▶ **What the task asks**
An exact transcription of the entries is required, with none of the pictures carried over.

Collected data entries
= Beginning of Section =

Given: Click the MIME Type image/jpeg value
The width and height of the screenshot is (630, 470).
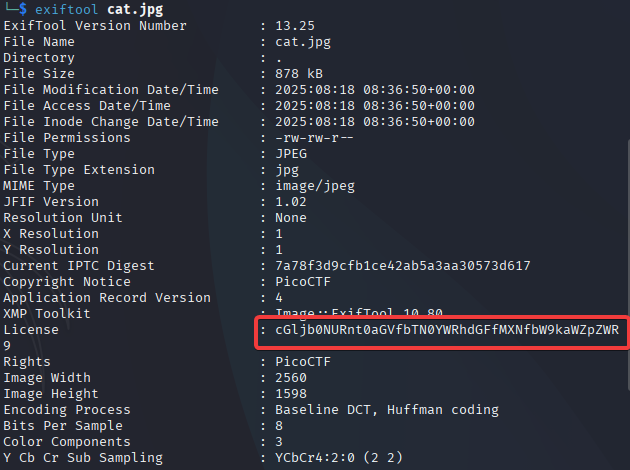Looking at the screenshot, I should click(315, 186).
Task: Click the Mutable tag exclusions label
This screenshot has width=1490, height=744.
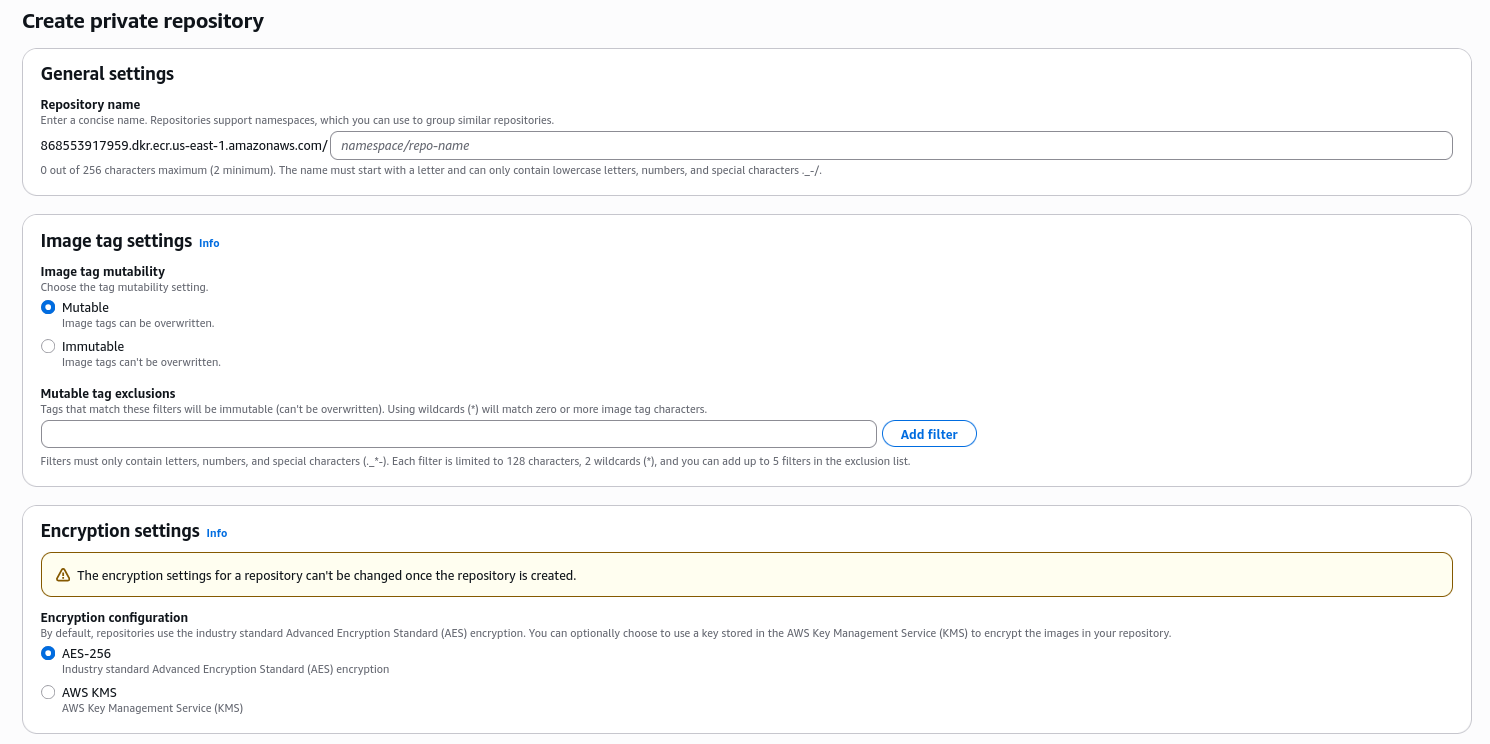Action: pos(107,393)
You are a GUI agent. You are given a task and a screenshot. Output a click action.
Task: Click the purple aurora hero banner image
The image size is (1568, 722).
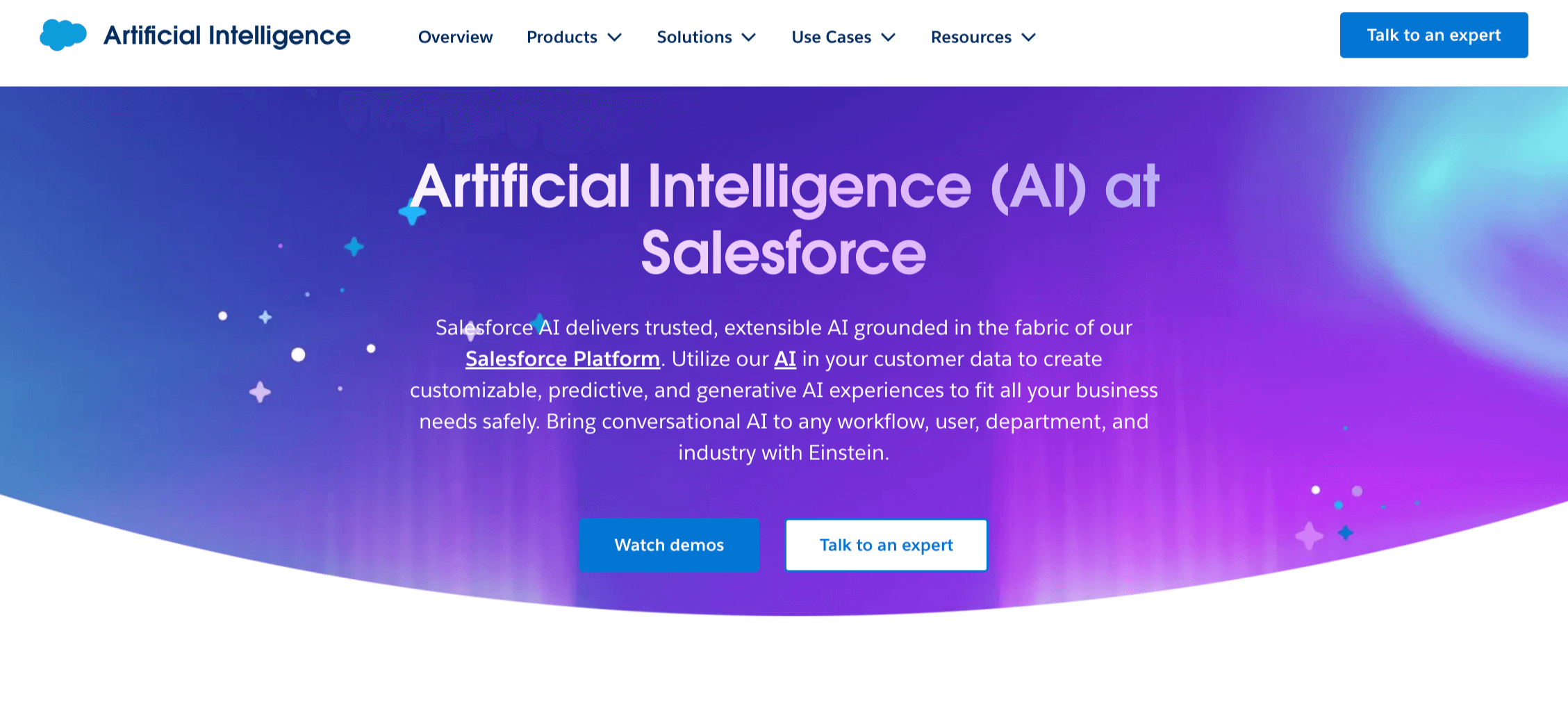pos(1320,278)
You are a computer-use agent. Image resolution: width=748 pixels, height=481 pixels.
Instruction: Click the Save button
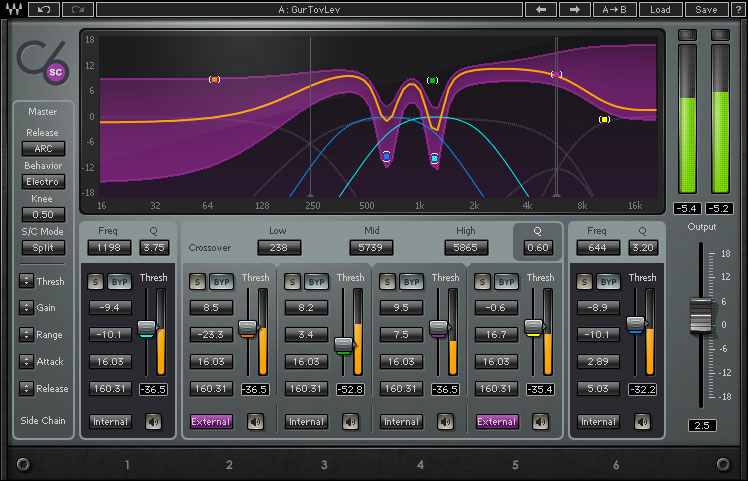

= End of Section =

▶ **Response box**
Given: Click the MIME Type image/jpeg value
The width and height of the screenshot is (630, 470).
Looking at the screenshot, I should click(315, 186).
Task: Click the Mutable tag exclusions label
This screenshot has width=1490, height=744.
Action: pos(107,393)
You are a GUI agent. You are given a task and a screenshot. Output a click action.
Task: Click the purple aurora hero banner image
The image size is (1568, 722).
pos(1320,278)
You are a computer-use agent. Image resolution: width=748 pixels, height=481 pixels.
Instruction: Click the Save button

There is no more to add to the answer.